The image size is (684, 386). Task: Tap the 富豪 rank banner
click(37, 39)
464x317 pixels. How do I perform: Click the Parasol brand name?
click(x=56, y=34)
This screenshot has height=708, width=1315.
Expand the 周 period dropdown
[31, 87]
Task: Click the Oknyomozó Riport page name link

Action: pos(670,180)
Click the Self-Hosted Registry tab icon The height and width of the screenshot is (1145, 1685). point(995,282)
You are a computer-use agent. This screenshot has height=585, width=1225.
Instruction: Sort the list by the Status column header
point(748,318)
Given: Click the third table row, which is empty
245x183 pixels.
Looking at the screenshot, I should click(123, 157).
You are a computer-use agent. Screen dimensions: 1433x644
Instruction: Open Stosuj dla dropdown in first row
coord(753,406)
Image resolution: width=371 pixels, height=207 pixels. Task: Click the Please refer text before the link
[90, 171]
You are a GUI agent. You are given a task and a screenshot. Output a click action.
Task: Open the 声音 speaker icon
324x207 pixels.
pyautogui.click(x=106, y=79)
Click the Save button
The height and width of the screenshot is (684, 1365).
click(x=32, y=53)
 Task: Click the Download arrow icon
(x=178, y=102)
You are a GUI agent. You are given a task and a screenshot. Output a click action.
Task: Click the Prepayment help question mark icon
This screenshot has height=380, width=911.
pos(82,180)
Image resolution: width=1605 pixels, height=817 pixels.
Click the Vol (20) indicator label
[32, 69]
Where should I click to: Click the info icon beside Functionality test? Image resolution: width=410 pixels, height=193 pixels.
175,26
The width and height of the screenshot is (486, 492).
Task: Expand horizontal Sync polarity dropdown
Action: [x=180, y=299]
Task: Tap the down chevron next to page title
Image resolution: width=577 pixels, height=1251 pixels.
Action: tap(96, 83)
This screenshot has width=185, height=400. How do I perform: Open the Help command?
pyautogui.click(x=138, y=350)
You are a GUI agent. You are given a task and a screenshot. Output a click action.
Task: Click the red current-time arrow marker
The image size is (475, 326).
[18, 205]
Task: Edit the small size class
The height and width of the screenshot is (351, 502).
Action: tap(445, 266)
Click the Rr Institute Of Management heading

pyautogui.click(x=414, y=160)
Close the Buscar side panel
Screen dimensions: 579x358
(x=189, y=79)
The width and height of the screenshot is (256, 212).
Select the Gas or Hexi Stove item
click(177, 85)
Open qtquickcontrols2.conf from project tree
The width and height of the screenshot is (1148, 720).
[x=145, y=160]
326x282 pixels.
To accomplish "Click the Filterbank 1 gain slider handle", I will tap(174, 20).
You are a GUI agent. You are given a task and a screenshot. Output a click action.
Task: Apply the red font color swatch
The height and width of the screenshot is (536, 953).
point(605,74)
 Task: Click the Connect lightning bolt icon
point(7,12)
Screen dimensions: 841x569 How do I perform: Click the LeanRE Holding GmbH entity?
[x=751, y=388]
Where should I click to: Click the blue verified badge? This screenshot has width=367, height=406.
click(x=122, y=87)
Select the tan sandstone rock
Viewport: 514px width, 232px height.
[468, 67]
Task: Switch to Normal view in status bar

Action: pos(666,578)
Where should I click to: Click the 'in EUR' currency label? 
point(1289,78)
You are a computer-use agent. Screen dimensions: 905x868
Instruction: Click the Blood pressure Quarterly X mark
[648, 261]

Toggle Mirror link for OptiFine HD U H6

--------------------------------------------------

■ Task objective
Return, please, every line from the one that contains "Task: Apply the red font color swatch" through the final line of the listing, exactly, and no others.

■ Result of this task
Task: Apply the red font color swatch
The height and width of the screenshot is (536, 953).
point(605,74)
 Task: Click the Connect lightning bolt icon
point(7,12)
Screen dimensions: 841x569 How do I perform: Click the LeanRE Holding GmbH entity?
[x=751, y=388]
Where should I click to: Click the blue verified badge? This screenshot has width=367, height=406.
click(x=122, y=87)
Select the tan sandstone rock
Viewport: 514px width, 232px height.
[468, 67]
Task: Switch to Normal view in status bar

Action: pos(666,578)
Where should I click to: Click the 'in EUR' currency label? 
point(1289,78)
You are a computer-use agent. Screen dimensions: 905x868
Instruction: Click the Blood pressure Quarterly X mark
[648, 261]

Toggle Mirror link for OptiFine HD U H6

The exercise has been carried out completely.